## Materials provided
*****
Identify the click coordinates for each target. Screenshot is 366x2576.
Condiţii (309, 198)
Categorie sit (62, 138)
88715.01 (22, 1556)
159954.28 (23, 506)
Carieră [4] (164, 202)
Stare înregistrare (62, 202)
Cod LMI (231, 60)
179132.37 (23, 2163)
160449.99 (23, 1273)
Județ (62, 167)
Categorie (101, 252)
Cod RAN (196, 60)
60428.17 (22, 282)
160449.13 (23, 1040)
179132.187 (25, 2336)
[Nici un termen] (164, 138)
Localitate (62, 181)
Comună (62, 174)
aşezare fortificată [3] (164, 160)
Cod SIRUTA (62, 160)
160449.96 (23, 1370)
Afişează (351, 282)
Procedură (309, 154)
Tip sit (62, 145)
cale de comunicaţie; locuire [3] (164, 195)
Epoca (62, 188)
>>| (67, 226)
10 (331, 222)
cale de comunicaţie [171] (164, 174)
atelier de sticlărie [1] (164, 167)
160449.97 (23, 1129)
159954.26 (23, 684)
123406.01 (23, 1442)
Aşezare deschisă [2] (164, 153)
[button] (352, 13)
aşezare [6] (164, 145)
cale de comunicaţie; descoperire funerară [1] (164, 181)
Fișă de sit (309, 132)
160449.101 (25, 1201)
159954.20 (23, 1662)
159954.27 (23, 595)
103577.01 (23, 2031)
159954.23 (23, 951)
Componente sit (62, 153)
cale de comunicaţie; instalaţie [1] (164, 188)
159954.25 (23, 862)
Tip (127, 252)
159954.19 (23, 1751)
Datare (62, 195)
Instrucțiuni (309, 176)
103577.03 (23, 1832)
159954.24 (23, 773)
*****
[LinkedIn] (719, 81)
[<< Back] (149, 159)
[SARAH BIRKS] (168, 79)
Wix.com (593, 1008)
*****
Rewrite everything from "Identify the click" down to "159954.24 (23, 773)", swapping "Categorie" for "Clasă" and leaving all else unchanged.

## Response below
Identify the click coordinates for each target. Screenshot is 366x2576.
Condiţii (309, 198)
Clasă sit (62, 138)
88715.01 (22, 1556)
159954.28 (23, 506)
Carieră [4] (164, 202)
Stare înregistrare (62, 202)
Cod LMI (231, 60)
179132.37 (23, 2163)
160449.99 (23, 1273)
Județ (62, 167)
Clasă (101, 252)
Cod RAN (196, 60)
60428.17 (22, 282)
160449.13 (23, 1040)
179132.187 (25, 2336)
[Nici un termen] (164, 138)
Localitate (62, 181)
Comună (62, 174)
aşezare fortificată [3] (164, 160)
Cod SIRUTA (62, 160)
160449.96 (23, 1370)
Afişează (351, 282)
Procedură (309, 154)
Tip sit (62, 145)
cale de comunicaţie; locuire [3] (164, 195)
Epoca (62, 188)
>>| (67, 226)
10 (331, 222)
cale de comunicaţie [171] (164, 174)
atelier de sticlărie [1] (164, 167)
160449.97 (23, 1129)
159954.26 (23, 684)
123406.01 (23, 1442)
Aşezare deschisă [2] (164, 153)
[button] (352, 13)
aşezare [6] (164, 145)
cale de comunicaţie; descoperire funerară [1] (164, 181)
Fișă de sit (309, 132)
160449.101 (25, 1201)
159954.20 (23, 1662)
159954.27 (23, 595)
103577.01 (23, 2031)
159954.23 (23, 951)
Componente sit (62, 153)
cale de comunicaţie; instalaţie [1] (164, 188)
159954.25 (23, 862)
Tip (127, 252)
159954.19 (23, 1751)
Datare (62, 195)
Instrucțiuni (309, 176)
103577.03 (23, 1832)
159954.24 (23, 773)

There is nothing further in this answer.